▶ **Ausgangstext**

----

Seifenoper der Berlinale

Können Seifenopern etwas bewirken? Der dänische Wettbewerbsfilm „Eine Soap“ setzt sich mit dieser Frage beiläufig auseinander: Eine banale Fernsehserie wird in der Geschichte von der Regisseurin Pernille Fischer Christensen zum Lehrbuch für die Protagonisten.

Der Form einer TV-Serie folgend, besteht der Film aus mehreren Folgen, eine Off-Stimme schildert die vorangegangenen Ereignisse und die Gefühlskonflikte. – Somit wird alles zur Sprache gebracht, was die Hauptfiguren des Films bewegt und aber im richtigen Leben nie artikuliert wird.

Charlotte, 34 verlässt ihren gut situierten Mann. Auf der Suche nach der großen Liebe wechselt sie mehrere Liebhaber, ohne ihre Sehnsucht zu erfüllen. Durch einen Zufall rettet sie eines Tages ihrem Nachbarn das Leben. Er ist ein sentimentaler junger Mann, der sich Veronica nennt, und sich im Wunsch, geliebt zu werden, in die Travestie verirrt hat. Durch die Rettung kommen sie sich näher. Später schauen sie gemeinsam Fernsehen: „Du hast mich mit deiner Liebe gerettet“ – sagt eine Stimme in der Serie, während die Kamera die Gesichter von Veronika und Charlotte studiert. Von da an wird die aufgetragene Sentimentalität der Serie auf starke Gefühle übertragen, die auch den Kinozuschauer mitreißen.

----

Kannst du den Abschnitt des Ausgangstexts, der mit den Worten „Seifenoper der Berlinale“ beginnt und mit „für die Protagonisten.“ endet, in aktualisierter Fassung wiedergeben und dabei „Fernsehserie“ durch „TV-Produktion“ ersetzen?

----

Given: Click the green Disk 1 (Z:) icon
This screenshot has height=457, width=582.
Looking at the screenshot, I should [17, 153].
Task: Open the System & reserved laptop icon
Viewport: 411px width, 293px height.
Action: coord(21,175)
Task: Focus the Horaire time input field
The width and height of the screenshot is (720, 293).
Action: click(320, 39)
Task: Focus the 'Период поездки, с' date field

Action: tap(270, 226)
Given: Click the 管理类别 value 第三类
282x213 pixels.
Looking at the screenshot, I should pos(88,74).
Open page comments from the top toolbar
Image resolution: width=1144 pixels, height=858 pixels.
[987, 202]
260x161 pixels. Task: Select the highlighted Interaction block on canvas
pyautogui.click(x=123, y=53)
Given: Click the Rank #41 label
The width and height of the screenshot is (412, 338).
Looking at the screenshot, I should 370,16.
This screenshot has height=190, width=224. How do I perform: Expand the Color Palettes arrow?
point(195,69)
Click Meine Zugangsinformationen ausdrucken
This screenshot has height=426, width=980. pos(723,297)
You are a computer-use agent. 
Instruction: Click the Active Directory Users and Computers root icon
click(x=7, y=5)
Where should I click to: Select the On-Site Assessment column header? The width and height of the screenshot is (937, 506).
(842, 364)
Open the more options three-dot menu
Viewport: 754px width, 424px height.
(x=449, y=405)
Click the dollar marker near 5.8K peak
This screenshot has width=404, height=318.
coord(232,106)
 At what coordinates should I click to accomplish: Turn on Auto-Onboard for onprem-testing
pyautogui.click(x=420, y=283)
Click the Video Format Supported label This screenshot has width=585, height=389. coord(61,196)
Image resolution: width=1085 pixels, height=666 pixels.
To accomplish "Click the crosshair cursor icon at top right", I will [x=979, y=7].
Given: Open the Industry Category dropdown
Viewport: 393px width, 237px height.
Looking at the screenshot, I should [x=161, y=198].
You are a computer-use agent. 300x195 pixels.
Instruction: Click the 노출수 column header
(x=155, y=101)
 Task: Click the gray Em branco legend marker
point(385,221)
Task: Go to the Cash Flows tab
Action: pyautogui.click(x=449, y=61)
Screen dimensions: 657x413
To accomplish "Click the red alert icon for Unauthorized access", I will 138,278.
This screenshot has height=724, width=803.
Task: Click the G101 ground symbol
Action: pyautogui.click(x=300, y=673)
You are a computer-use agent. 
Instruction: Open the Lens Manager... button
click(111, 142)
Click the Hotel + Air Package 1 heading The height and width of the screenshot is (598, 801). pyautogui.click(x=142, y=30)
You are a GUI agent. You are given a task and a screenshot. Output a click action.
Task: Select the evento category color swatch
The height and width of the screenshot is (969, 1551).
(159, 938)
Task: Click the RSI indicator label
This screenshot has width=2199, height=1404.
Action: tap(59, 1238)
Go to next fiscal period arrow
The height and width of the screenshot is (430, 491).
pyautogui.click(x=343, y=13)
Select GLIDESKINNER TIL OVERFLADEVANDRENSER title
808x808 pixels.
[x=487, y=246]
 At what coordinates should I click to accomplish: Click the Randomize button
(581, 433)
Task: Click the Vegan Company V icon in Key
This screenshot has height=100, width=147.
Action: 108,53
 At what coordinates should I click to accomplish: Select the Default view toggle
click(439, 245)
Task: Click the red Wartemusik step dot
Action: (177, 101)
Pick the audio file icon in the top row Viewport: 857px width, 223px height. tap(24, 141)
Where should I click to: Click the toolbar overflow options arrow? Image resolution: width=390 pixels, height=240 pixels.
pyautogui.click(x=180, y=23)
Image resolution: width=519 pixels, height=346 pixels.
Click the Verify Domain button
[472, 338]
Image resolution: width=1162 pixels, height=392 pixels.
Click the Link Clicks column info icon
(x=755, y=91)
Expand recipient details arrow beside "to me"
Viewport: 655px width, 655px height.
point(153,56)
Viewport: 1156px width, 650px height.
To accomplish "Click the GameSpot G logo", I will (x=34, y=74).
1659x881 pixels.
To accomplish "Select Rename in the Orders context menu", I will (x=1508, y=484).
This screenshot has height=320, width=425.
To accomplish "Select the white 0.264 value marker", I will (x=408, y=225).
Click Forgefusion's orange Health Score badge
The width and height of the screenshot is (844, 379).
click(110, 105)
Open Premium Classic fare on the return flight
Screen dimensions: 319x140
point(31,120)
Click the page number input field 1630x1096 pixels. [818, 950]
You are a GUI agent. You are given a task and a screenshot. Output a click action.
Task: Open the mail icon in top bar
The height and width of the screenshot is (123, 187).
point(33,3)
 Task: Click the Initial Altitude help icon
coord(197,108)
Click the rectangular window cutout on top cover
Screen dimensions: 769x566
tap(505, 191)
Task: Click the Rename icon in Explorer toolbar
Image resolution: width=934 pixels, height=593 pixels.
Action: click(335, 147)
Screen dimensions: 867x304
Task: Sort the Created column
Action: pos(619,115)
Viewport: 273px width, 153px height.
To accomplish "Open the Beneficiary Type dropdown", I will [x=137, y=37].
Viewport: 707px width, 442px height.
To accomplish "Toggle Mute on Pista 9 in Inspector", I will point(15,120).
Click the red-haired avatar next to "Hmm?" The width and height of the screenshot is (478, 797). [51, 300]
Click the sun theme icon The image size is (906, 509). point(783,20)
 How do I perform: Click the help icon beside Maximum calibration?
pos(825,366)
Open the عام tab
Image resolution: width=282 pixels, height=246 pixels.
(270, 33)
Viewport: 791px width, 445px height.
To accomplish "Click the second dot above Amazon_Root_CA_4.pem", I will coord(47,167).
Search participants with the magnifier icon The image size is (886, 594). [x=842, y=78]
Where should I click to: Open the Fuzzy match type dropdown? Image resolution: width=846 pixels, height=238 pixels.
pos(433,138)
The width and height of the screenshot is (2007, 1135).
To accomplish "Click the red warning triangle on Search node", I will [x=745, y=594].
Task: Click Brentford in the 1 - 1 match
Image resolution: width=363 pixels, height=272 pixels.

----

▶ **Antwort zur Aufgabe**
Seifenoper der Berlinale

Können Seifenopern etwas bewirken? Der dänische Wettbewerbsfilm „Eine Soap“ setzt sich mit dieser Frage beiläufig auseinander: Eine banale TV-Produktion wird in der Geschichte von der Regisseurin Pernille Fischer Christensen zum Lehrbuch für die Protagonisten.